Did any question of law arise at or in relation to the trial?

  1. Before the enactment of s 37S of the Act, the facility for a reference appeal arose under s 30A of the Federal Court of Australia Act 1976 (Cth) (the FCA Act) when appeals from single judges of this Court were made to the Federal Court. Section 30A of the FCA Act permitted a reference appeal on “a question of law arising at or in connection with the trial”. The formulation is indistinguishable from that now in s 37S of the Act. In Director of Public Prosecutions v G (1999) 85 FCR 566 a Full Court of the Federal Court referred to similar provisions in the Crimes Act 1958 (Vic) (s 450A) and said (at [56]):

The procedure under s 450A is not designed or intended to answer hypothetical questions of law. Where a question raised invites an opinion of the Court of Appeal on a point of law not raised for the consideration of the trial judge and a point upon which he did not in any way pronounce, the question is hypothetical: Director of Public Prosecutions Reference (No 1 of 1992) [1984] VR 727 at 729.

TASK OBJECTIVE
Carry on the passage on reference appeals and questions of law from where it stops.

DATASET EXTRACT

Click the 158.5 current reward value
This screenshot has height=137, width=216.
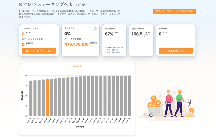tap(137, 34)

WRITTEN REPLY
  1. Similarly, in R v M R (2000) 116 A Crim R 23 a Full Court of the Federal Court said (at [6]):

Section 30A of the Federal Court of Australia Act 1976 is not intended to oblige an appellate court to answer a question that is not a question of law or, though a question of law, is hypothetical in the sense that the question was not decided by the trial judge.  A question of law that was not decided by the trial judge at the trial is not a question of law ‘arising at or in connection with the trial’: DPP v G 85 FCR at 580.

  1. We respectfully agree with the observations in those cases.  Section 37S of the Act does not provide an opportunity for answers to be sought to hypothetical questions which were not questions of law arising at or in relation to the trial which played a relevant part in the outcome of the trial.

  1. In the present case, it is apparent that it was not necessary for the Chief Justice to decide the case on other than a narrow factual footing and that is the approach which he took. 

  1. The matters to which we have referred expose two defects in the present application for a reference appeal.  The first is that the exchanges in the course of the hearing that are shown in the transcript do not reveal any question of law arising at the trial, and neither do they reveal any question of law arising in relation to the trial.  The second is that the outcome of the trial turned on a factual finding and not on any question of law.

  1. In the circumstances, we are persuaded that it would not be appropriate to entertain the reference appeal which the DPP seeks to bring.  We dismiss the DPP’s application to do so.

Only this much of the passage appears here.